Extract -
AWS Private Deployment Guide (EC2 and EKS)

Introduction

This guide walks you through the process of setting up a production-ready environment for deploying Cohere models in AWS.

Private deployment in AWS offers enhanced security, compliance, and control over your infrastructure and applications while leveraging AWS’s reliable and scalable cloud services.

What this guide will cover

This guide provides comprehensive instructions for deploying applications in a private AWS environment using EC2 instances and Amazon EKS (Elastic Kubernetes Service).

Note: This guide uses an example of deploying the Embed Multilingual 3 model. If you are deploying a different model, the instance sizing will differ – please contact sales for further information.

Prerequisites

Before beginning this deployment, you should have:

An AWS account with appropriate permissions
Basic familiarity with AWS services and the AWS console
Understanding of Linux command line operations
Knowledge of containerization concepts if deploying containerized applications
The licence ID and model tag for the model you want to deploy. Please reach out to the Cohere team to get these.

Follow this guide sequentially to ensure all components are properly configured for a secure and efficient private deployment in AWS.

Deploying via EC2 instances

Amazon Elastic Compute Cloud (EC2) provides scalable computing capacity in the AWS cloud and forms the foundation of your private deployment.

In this section, we’ll walk through launching an appropriate GPU-enabled EC2 instance, connecting to it securely, and installing the necessary NVIDIA drivers to utilize the GPU hardware.

The following sections provide a step by step guide to deploy the Embed Multilingual 3 model on EC2.

Launch EC2 instance

First, launch an EC2 instance with the following specifications:

Application and OS images - Ubuntu
Instance Type - g5.2xlarge - 8vCPU
Storage - 512 GB - root volume

SSH to the EC2 instance using AWS console - ‘EC2 Instance Connect’ option.

Data extract -
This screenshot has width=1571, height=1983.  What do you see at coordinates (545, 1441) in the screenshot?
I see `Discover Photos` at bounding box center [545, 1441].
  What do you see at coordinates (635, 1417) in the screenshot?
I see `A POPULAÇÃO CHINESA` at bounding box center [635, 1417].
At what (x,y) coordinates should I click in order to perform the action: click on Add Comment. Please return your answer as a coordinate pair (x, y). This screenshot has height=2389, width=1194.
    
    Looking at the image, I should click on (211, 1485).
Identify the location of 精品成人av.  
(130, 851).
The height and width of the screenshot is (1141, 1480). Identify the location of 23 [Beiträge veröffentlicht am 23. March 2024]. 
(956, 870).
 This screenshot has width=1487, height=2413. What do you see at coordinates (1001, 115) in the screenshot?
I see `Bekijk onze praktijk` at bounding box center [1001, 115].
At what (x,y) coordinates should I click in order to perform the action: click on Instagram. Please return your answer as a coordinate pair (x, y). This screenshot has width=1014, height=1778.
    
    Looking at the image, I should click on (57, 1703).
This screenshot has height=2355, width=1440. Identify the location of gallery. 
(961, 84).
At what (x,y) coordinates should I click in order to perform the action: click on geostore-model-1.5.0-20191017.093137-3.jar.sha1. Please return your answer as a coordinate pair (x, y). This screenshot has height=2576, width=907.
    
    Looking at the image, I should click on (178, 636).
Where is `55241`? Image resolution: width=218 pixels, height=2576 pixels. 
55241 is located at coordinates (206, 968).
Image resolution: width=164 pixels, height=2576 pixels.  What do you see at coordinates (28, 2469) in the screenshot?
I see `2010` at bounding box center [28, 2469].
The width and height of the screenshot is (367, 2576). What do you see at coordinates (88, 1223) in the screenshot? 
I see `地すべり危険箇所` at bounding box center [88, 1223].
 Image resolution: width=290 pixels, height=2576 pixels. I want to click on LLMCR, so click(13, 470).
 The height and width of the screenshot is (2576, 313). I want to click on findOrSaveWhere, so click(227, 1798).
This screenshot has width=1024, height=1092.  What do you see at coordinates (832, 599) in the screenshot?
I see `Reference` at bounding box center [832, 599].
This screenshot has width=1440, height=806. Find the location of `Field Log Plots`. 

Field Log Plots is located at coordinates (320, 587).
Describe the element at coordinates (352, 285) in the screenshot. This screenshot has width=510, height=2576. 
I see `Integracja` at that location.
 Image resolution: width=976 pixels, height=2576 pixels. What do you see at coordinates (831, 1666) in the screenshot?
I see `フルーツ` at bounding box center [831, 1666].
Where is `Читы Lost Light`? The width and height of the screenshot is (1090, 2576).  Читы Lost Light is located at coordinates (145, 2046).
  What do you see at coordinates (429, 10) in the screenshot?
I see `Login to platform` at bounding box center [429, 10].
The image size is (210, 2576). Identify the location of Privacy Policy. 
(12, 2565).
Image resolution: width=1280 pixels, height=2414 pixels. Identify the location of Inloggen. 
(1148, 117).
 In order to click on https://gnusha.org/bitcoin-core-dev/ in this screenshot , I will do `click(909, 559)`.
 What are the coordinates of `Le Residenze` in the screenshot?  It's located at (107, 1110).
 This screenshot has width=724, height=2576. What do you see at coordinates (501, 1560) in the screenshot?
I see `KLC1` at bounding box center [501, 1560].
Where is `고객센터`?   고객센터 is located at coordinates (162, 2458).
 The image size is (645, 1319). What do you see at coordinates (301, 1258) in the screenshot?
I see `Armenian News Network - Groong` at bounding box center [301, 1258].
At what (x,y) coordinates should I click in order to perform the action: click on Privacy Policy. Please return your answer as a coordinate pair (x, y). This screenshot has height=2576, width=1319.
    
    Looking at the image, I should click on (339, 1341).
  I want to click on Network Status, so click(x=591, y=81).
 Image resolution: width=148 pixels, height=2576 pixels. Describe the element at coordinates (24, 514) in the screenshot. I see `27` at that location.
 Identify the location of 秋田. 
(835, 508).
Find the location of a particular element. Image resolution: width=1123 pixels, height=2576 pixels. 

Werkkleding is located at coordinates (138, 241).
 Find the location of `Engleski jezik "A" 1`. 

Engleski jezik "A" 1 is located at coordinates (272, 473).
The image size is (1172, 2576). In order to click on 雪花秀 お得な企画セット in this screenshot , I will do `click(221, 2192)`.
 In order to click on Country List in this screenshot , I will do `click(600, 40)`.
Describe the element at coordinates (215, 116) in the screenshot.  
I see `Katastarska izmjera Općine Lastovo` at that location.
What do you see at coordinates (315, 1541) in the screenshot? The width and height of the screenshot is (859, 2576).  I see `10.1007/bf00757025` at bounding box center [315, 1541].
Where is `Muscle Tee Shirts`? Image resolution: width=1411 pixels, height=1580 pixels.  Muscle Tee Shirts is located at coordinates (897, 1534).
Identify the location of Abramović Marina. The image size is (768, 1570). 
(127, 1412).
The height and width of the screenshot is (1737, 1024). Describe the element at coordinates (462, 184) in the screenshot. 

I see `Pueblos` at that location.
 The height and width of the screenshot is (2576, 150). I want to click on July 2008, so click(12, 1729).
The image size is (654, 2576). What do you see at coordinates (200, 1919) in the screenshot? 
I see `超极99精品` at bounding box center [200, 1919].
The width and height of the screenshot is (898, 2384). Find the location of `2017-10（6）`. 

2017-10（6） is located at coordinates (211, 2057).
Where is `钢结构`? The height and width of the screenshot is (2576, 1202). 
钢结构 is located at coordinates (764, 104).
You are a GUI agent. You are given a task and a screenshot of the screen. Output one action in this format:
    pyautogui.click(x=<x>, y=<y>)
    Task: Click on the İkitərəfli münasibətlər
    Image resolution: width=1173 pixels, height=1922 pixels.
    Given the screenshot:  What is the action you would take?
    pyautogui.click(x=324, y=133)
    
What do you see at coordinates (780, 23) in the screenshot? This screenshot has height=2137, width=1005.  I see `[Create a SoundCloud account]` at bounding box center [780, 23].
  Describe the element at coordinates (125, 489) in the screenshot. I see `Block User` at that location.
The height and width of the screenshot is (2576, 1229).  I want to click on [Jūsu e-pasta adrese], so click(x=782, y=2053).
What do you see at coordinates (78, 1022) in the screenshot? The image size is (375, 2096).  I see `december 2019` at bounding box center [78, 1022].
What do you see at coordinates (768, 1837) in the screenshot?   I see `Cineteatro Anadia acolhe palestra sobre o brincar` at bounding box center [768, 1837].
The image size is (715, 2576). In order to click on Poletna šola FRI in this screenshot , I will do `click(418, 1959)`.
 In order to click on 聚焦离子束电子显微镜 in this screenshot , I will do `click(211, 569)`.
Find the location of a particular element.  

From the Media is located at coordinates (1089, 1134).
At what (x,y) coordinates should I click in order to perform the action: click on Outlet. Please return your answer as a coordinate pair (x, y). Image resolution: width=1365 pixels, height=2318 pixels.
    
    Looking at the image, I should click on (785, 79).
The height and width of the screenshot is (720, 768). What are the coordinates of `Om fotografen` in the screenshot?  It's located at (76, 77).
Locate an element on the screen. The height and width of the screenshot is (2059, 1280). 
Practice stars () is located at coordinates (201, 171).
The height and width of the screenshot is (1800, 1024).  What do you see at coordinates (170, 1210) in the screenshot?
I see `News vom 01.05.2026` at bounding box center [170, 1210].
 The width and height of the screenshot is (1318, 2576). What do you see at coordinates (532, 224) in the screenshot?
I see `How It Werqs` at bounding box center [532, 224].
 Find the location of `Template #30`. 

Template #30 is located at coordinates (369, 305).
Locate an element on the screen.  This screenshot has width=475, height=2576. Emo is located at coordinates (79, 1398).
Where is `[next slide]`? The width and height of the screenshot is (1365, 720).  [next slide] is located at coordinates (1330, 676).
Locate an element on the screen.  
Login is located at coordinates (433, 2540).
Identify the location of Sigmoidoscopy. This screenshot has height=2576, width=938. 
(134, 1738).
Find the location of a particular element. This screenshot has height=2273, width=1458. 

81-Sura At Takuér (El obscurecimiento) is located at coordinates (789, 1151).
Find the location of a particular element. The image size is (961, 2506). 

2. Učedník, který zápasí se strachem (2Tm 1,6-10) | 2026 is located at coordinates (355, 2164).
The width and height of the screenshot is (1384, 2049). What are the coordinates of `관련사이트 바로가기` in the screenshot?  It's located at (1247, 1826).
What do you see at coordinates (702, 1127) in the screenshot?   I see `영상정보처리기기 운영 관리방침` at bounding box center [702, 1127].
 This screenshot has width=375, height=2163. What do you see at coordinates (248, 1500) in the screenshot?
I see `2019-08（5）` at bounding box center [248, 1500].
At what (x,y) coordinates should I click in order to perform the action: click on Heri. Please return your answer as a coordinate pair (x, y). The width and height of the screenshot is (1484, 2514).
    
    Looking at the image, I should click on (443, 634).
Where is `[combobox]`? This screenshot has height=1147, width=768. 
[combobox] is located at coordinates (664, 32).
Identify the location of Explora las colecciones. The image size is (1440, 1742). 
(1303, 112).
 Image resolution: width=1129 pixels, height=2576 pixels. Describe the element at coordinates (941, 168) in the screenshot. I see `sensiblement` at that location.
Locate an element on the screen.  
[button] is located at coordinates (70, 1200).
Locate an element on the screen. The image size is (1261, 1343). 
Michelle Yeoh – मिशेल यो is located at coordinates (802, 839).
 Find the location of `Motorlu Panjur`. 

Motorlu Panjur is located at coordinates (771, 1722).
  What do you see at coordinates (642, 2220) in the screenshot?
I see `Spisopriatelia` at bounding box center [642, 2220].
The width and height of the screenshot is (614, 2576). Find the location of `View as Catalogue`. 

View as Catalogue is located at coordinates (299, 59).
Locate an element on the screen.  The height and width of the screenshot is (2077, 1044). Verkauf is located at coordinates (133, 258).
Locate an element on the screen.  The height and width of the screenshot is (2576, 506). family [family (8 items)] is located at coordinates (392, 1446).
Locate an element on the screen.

The tasks -
1 - Which instance type does the AWS deployment guide specify for the EC2 instance?
2 - Retype the passage of the AWS deployment guide starting with "Private deployment in AWS offers" and going on through "for further information.".
3 - Turn the paragraph of the AWS deployment guide that opens with "In this section, we’ll walk through" into a short list of its steps.

Results of the tasks -
1 - g5.2xlarge, with 8 vCPUs.

2 -
Private deployment in AWS offers enhanced security, compliance, and control over your infrastructure and applications while leveraging AWS’s reliable and scalable cloud services.

What this guide will cover

This guide provides comprehensive instructions for deploying applications in a private AWS environment using EC2 instances and Amazon EKS (Elastic Kubernetes Service).

Note: This guide uses an example of deploying the Embed Multilingual 3 model. If you are deploying a different model, the instance sizing will differ – please contact sales for further information.

3 -
- Launch a suitable GPU-enabled EC2 instance.
- Connect to it securely.
- Install the NVIDIA drivers needed to use the GPU hardware.